Chapter 572 includes limitations on representation by legislators before state agencies, limitations on contracts by state officers with governmental entities, and restrictions on the leases legislators may enter into. An explicit restriction against serving as bond counsel would be a similar and appropriate restriction on the activities of legislators, and in accord with the general spirit of the chapter.

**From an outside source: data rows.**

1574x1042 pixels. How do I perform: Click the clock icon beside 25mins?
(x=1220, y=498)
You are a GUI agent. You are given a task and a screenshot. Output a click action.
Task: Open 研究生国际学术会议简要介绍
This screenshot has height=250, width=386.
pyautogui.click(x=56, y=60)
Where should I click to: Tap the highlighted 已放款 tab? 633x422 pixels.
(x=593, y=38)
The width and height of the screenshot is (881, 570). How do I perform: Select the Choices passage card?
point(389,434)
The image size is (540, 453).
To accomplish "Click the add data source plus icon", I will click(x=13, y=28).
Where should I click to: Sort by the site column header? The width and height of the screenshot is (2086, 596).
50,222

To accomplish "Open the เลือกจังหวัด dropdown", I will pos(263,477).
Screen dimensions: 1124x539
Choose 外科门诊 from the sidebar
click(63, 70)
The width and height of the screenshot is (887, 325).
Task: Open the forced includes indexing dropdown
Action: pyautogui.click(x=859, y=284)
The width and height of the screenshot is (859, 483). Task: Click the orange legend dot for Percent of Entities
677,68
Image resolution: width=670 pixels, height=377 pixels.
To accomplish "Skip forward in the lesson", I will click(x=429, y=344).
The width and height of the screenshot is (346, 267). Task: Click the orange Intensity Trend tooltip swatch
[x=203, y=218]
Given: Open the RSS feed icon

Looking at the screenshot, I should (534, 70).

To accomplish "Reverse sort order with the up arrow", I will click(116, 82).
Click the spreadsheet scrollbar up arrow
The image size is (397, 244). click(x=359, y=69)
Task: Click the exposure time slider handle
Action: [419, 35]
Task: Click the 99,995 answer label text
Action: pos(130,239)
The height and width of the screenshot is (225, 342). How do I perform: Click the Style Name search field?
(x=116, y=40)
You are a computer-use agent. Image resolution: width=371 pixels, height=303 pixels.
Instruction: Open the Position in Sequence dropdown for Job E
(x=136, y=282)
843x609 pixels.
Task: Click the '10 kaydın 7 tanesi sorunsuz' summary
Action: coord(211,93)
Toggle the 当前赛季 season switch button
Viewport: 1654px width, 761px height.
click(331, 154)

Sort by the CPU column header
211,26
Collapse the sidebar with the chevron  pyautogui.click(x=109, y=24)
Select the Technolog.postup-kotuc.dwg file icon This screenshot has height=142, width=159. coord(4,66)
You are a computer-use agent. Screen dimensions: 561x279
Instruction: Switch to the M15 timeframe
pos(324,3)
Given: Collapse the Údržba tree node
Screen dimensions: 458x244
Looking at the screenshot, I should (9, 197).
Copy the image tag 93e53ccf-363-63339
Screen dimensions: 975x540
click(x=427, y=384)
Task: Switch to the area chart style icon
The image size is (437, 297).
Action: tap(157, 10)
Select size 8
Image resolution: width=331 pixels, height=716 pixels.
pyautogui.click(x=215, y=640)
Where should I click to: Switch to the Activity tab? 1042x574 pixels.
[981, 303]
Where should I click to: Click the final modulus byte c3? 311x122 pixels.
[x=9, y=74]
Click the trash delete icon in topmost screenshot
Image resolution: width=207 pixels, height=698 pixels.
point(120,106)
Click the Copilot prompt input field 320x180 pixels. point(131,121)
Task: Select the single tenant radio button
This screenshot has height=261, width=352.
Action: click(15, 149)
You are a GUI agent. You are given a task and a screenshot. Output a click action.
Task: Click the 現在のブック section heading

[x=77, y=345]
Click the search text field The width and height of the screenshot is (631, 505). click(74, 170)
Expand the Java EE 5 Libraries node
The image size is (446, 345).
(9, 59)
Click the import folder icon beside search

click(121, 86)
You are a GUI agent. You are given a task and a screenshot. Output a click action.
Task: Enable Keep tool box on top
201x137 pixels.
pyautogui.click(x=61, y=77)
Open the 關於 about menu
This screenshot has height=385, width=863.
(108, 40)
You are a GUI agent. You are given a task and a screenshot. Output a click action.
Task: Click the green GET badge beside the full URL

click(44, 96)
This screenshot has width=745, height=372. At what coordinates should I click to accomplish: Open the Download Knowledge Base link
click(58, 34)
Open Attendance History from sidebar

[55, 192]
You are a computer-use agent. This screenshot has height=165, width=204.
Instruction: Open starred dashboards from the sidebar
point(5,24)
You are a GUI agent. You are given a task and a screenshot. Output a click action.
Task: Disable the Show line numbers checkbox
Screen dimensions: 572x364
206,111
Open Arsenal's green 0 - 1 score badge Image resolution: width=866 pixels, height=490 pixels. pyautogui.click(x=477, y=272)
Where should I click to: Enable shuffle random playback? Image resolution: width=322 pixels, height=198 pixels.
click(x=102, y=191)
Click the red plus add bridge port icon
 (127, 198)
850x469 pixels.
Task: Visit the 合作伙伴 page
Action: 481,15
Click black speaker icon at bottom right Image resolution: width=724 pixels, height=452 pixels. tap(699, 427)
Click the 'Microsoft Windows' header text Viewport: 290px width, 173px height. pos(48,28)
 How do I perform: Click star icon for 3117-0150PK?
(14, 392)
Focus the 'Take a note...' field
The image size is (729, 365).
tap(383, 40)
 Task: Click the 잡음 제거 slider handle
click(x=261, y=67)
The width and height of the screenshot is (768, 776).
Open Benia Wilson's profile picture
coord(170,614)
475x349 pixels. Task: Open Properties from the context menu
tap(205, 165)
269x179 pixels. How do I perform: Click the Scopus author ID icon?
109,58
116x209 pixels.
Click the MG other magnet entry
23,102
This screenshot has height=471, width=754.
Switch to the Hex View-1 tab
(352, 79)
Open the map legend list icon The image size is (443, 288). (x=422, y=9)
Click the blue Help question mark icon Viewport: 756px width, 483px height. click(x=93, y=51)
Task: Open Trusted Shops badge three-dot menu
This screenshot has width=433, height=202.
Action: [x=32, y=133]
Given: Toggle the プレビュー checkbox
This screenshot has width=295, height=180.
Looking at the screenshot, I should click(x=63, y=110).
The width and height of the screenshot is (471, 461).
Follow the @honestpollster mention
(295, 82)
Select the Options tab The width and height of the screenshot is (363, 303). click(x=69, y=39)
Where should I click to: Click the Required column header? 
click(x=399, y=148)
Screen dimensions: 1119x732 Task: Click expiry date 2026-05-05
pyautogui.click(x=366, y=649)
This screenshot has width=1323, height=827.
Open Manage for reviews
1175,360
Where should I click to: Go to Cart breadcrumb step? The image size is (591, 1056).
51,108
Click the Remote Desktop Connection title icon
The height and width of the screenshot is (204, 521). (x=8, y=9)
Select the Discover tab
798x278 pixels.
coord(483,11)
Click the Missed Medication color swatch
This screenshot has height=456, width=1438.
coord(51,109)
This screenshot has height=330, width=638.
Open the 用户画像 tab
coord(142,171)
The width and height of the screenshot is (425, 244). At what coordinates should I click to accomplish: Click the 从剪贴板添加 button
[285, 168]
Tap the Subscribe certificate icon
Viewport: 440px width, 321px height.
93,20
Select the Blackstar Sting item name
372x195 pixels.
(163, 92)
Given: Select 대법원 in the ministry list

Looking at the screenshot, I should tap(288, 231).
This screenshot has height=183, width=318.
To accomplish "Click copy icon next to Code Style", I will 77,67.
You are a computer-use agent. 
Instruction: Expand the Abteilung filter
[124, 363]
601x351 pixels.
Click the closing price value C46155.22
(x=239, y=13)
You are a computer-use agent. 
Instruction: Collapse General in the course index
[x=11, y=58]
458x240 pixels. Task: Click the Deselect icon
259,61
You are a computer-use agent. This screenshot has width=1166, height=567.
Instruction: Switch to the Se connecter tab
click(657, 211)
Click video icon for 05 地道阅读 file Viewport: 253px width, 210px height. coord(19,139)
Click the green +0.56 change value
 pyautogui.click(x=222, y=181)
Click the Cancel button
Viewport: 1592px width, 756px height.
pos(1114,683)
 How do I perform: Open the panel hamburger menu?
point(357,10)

Simply, legislators should not profit from public debt by serving as bond counsel. Texas’ local public debt is high and climbing. As noted in Greg Abbott’s “Working Texans” plan, Texas local debt is among the highest per capita among the larger states:
Texas has extremely high levels of local debt. According to the Texas Bond Review Board (BRB), local governments have $195.81 billion in outstanding bond debt. This translates to $7,787 in local debt per capita – the second highest per capita local debt burden in the nation among the ten largest states, behind only New York, and immediately ahead of California, Pennsylvania, and Illinois. It is also worth noting that local government debt accounts for 83 percent of all public debt in Texas, with state debt accounting for the remaining 17 percent.
Indeed, according to data from the U.S. Census Bureau and the Bureau of Labor Statistics compiled by the office of the Texas Comptroller of Public Accounts, between 2000 and 2009, the amount of outstanding Texas local government debt grew more quickly than local government spending. As shown in the graph below, the 144.4% growth of local debt in that period has far outstripped both the growth of local expenditures in that period (84.0%) and the rate of increase of population and inflation (44.9%).
Source: Texas Comptroller of Public AccountsWhen legislators, through their private work, become intimately involved in the financial process of local entities, ethically problematic situations develop wherein legislators find themselves with a personal incentive to increase local debt. In particular, the situation arises when legislators who are also attorneys take positions as “bond counsel” for public entities. A bond counsel is a specialized attorney who works with public bonds, and is typically “compensated only if bonds are sold and from bond proceeds.”
Governmental entities issuing bonds generally hire specialized attorneys known as “bond counsel,” whose role includes giving a legal opinion that the issuing entity:
- Is authorized to issue the proposed bonds;
- Has met all legal requirements for issuance; and,
- That interest on the bonds will be excluded from federal and, if applicable, state and local income tax.
State legislators have served as bond counsel in the past. However, legislators have a very close relationship with bond authorization – an area which is governed by the Texas Constitution where applicable, but is usually statutorily authorized by action of the Legislature (among other examples, see: Local Government Code Chapters 331 and 334; Transportation Code 22.052; and Government Code Chapters 1504, 1506,1508, and 1510, and Government Code Section 1331).
When a legislator serves as bond counsel – and thereby derives a direct financial benefit from the issuance of bonds – the legislator has a personal incentive to vote to authorize an increase in the issuance of bonds, and to create political subdivisions with the authority to issue debt. Because of the close relationship of legislators and bond issuance, and the negative impact local debt can have on the state’s fiscal health, Texas should prohibit legislators from serving as bond counsel for any public entity. This may be accomplished by adding a new provision to Texas Government Code Chapter 572 barring any current Texas legislator from offering legal representation to any public entity related to the issuance or proposed issuance of bonds or other similar mechanisms of debt financing.